Exactly the lines from the one containing "Viewport: 1280px width, 589px height." through the end of the entries, both ends included, are to be output.

● EXTRACTED MATERIAL:
*-*-*
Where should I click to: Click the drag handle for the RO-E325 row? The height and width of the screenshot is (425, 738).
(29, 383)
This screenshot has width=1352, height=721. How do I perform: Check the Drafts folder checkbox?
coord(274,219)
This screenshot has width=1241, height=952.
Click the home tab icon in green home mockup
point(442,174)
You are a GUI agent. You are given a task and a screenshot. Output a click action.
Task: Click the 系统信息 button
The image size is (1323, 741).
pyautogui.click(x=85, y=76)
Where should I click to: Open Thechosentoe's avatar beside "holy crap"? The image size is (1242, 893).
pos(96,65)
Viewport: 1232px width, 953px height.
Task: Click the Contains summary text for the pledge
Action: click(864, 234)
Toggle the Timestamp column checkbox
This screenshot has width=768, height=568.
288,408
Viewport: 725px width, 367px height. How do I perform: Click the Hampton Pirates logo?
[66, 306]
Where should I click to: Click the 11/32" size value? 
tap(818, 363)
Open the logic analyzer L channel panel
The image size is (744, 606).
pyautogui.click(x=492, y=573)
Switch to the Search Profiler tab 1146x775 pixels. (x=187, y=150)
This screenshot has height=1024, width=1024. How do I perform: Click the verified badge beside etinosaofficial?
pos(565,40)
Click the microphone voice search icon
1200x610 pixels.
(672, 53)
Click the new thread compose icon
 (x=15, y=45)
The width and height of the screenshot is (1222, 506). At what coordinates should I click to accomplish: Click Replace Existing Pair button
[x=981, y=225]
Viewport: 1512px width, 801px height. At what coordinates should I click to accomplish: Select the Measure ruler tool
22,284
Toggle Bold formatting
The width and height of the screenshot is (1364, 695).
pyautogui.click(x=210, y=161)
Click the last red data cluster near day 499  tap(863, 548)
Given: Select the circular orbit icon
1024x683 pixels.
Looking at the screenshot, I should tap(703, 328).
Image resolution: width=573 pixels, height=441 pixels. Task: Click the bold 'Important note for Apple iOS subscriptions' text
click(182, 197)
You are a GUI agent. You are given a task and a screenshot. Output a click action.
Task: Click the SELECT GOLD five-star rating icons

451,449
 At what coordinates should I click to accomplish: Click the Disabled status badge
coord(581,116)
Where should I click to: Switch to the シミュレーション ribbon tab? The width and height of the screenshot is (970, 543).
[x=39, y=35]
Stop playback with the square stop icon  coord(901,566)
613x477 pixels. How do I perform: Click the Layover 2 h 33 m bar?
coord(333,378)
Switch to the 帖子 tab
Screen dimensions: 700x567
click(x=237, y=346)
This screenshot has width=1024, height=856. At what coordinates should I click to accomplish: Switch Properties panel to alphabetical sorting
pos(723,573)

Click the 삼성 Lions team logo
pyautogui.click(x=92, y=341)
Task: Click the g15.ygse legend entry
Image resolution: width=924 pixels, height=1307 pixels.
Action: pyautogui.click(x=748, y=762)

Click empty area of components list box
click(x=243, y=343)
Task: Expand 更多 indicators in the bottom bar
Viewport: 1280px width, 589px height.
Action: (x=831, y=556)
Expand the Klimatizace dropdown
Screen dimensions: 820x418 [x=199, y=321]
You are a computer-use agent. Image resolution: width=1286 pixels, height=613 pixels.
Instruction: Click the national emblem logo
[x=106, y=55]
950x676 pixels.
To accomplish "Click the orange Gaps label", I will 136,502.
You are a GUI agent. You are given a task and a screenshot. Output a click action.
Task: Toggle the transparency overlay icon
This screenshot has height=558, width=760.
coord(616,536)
*-*-*
● TASK SOLUTION:
Viewport: 1280px width, 589px height.
Action: (x=831, y=556)
Expand the Klimatizace dropdown
Screen dimensions: 820x418 [x=199, y=321]
You are a computer-use agent. Image resolution: width=1286 pixels, height=613 pixels.
Instruction: Click the national emblem logo
[x=106, y=55]
950x676 pixels.
To accomplish "Click the orange Gaps label", I will 136,502.
You are a GUI agent. You are given a task and a screenshot. Output a click action.
Task: Toggle the transparency overlay icon
This screenshot has height=558, width=760.
coord(616,536)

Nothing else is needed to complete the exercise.